**DATA PROVIDED**
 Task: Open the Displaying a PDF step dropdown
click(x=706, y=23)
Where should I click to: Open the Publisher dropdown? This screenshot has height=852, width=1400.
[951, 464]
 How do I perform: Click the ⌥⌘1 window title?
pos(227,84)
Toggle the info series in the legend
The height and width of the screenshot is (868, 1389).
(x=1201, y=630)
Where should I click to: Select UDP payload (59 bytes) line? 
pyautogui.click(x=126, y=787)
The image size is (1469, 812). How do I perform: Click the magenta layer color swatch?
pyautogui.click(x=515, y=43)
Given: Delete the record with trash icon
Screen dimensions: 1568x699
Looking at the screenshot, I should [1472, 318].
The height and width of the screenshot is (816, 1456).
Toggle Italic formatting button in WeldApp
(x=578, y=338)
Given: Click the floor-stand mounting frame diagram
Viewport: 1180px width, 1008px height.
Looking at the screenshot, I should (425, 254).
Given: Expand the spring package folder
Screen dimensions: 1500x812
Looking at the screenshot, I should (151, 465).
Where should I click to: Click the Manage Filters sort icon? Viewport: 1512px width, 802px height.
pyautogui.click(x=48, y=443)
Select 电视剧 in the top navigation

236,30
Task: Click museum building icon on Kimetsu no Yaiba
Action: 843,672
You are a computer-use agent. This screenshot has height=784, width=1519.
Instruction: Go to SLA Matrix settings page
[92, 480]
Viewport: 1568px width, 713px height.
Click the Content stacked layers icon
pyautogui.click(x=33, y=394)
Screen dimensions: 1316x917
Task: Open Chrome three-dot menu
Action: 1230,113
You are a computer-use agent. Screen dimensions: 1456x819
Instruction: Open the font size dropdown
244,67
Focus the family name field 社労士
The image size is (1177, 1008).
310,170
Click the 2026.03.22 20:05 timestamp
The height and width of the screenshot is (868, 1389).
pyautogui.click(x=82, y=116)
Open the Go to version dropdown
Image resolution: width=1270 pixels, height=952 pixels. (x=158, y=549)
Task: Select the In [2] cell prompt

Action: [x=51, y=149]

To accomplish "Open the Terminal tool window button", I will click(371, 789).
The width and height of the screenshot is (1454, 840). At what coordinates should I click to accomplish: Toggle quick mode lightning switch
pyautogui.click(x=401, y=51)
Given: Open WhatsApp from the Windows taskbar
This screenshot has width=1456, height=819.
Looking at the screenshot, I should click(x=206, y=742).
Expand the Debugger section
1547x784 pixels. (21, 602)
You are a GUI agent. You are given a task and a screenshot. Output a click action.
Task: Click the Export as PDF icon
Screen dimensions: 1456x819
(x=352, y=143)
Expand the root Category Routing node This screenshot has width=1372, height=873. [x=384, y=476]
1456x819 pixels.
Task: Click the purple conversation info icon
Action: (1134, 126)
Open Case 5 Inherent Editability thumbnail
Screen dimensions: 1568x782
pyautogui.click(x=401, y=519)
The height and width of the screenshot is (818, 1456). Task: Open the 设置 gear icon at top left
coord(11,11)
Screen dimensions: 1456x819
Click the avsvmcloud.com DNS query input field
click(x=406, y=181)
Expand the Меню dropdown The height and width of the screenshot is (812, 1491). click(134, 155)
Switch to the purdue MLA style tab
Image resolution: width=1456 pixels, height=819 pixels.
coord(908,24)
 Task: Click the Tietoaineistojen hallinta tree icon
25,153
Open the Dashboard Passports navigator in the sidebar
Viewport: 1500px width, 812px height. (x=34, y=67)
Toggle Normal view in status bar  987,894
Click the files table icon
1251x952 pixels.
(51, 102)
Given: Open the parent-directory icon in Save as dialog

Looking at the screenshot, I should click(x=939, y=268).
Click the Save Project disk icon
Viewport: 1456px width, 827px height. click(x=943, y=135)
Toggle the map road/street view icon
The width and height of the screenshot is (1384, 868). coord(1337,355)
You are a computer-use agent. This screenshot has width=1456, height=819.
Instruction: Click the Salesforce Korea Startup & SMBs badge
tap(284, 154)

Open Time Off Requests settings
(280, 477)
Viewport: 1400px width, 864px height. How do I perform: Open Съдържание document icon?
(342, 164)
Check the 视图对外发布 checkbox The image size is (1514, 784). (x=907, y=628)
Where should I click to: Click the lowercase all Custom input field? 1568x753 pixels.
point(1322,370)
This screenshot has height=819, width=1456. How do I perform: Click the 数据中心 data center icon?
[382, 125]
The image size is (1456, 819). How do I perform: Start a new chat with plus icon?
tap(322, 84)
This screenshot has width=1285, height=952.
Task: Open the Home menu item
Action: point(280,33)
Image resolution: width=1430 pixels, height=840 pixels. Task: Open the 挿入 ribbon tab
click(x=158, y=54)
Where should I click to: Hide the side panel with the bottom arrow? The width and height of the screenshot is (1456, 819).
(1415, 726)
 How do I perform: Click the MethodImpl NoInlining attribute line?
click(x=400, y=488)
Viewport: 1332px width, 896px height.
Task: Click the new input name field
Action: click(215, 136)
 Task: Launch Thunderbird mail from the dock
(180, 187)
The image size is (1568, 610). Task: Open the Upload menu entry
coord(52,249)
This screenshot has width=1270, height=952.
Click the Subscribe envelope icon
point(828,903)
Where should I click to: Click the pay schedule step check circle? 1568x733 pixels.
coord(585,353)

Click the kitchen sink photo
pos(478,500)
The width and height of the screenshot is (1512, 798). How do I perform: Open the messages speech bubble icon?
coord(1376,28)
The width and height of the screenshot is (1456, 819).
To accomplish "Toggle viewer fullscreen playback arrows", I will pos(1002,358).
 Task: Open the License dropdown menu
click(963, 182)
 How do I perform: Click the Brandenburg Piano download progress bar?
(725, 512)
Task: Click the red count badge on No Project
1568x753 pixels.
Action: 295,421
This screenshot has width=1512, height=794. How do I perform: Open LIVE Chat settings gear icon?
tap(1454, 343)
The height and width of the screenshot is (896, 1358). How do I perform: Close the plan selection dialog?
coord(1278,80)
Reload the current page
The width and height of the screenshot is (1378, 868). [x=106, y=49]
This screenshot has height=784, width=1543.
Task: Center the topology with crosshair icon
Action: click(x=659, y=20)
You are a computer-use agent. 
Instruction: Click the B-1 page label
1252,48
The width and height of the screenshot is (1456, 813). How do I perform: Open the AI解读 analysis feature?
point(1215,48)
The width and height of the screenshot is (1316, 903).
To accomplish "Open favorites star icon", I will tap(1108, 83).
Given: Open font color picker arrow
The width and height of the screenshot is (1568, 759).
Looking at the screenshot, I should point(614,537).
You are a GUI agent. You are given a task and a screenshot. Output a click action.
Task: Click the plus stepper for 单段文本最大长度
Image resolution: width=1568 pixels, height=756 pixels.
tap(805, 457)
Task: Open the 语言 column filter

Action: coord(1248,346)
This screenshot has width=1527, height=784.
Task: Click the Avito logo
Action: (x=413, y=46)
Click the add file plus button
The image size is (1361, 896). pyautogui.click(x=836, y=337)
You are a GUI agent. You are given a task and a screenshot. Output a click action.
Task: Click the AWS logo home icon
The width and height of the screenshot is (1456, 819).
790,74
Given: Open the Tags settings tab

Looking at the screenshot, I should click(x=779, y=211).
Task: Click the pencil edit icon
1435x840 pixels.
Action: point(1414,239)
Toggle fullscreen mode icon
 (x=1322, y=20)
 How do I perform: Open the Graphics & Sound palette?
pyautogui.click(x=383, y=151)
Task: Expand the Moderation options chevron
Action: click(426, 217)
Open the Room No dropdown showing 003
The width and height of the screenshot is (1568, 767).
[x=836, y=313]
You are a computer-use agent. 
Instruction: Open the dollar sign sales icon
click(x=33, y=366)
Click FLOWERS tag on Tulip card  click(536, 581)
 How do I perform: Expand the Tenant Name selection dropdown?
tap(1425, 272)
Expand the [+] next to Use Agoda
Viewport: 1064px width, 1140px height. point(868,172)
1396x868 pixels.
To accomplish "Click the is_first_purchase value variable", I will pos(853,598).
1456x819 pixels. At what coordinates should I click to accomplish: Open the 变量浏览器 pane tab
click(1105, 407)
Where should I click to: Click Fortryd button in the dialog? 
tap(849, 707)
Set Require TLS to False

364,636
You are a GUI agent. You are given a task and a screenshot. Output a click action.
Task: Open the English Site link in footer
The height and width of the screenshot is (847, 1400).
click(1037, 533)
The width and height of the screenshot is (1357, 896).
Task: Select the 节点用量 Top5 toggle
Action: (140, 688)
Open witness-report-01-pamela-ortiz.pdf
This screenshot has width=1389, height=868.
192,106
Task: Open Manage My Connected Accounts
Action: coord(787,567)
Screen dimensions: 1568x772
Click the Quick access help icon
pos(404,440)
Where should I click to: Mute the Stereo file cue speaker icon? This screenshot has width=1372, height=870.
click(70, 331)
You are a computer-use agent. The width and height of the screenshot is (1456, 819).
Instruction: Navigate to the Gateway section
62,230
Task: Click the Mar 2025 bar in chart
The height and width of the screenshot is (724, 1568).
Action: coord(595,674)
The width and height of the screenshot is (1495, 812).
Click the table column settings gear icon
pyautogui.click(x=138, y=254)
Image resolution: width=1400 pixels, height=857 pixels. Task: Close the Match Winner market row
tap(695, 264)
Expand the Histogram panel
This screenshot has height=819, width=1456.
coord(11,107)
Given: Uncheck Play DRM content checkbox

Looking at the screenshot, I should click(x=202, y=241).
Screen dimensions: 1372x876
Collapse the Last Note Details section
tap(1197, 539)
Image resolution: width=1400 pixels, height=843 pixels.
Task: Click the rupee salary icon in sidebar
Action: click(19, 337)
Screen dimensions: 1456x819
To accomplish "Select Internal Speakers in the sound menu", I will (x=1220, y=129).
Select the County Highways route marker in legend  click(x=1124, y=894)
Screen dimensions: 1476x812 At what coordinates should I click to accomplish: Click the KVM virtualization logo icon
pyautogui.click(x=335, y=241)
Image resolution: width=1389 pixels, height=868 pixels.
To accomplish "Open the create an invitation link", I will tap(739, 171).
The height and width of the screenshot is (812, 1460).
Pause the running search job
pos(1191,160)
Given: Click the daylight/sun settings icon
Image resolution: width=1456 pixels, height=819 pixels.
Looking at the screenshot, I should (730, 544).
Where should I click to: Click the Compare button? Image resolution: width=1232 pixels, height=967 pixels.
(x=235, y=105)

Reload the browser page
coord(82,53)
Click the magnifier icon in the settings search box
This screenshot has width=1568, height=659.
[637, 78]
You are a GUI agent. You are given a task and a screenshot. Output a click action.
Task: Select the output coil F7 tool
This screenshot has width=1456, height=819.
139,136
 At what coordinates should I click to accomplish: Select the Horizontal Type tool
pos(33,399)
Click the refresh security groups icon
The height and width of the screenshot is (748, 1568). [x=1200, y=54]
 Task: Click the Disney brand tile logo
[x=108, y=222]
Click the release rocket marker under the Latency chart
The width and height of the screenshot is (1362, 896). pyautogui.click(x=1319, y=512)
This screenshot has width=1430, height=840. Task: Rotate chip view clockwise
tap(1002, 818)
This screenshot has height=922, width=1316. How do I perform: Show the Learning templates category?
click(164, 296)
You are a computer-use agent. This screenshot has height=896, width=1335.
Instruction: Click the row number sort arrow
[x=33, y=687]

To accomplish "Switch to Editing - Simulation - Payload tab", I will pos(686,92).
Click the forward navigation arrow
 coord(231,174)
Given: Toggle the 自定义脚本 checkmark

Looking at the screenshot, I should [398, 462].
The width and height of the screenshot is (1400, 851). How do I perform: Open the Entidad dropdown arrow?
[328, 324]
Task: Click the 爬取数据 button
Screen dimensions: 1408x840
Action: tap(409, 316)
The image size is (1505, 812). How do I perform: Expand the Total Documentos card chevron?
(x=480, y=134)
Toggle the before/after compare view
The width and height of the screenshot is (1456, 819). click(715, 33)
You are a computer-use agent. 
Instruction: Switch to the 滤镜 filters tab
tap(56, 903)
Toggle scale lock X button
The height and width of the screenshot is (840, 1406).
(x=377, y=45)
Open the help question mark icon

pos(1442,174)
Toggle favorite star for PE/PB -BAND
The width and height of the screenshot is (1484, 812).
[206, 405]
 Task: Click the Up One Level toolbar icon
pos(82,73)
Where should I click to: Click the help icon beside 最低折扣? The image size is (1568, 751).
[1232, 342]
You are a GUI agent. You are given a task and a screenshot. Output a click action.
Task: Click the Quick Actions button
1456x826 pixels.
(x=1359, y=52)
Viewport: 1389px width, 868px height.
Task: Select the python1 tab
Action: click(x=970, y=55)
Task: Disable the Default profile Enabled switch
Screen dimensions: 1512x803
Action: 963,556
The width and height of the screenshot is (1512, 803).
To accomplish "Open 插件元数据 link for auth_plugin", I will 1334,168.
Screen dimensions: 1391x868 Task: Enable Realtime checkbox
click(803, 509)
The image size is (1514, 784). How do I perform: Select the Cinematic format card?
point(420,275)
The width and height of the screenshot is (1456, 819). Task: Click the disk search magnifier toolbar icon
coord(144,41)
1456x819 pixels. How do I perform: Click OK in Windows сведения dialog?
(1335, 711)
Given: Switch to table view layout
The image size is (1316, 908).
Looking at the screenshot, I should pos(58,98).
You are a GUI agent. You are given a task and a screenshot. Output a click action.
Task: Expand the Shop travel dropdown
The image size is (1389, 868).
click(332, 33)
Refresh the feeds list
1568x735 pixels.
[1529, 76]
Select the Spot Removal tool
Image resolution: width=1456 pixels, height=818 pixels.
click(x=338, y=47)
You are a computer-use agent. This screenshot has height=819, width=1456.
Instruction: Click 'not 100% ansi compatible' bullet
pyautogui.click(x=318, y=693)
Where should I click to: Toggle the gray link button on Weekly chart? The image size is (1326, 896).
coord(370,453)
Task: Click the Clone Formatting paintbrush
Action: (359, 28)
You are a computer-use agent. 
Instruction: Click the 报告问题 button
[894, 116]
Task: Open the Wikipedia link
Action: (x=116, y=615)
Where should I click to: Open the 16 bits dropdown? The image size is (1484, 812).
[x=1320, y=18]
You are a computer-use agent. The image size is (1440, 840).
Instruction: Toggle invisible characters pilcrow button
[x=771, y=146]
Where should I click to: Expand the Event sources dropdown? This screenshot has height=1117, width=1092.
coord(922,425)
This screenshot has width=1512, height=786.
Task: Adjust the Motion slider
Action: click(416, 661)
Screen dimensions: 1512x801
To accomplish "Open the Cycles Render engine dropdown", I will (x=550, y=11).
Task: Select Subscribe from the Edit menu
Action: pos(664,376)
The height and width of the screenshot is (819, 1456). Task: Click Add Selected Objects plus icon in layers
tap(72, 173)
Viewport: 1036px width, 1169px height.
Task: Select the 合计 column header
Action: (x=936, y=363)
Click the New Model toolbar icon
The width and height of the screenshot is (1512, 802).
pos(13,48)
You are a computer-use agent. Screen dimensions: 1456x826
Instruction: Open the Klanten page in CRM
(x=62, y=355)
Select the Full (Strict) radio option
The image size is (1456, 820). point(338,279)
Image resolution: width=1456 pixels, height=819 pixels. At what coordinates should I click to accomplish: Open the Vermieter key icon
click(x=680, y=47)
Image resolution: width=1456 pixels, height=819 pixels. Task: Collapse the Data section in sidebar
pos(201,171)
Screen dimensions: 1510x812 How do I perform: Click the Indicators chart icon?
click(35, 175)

**WHAT IS NEEDED**
Within the listing above, locate the line containing "Task: Select the In [2] cell prompt" and the line containing "Given: Open WhatsApp from the Windows taskbar". Reproduce those two lines and all lines between them exactly, with nothing added.

**ANSWER TO THE PROBLEM**
Task: Select the In [2] cell prompt

Action: [x=51, y=149]

To accomplish "Open the Terminal tool window button", I will click(371, 789).
The width and height of the screenshot is (1454, 840). At what coordinates should I click to accomplish: Toggle quick mode lightning switch
pyautogui.click(x=401, y=51)
Given: Open WhatsApp from the Windows taskbar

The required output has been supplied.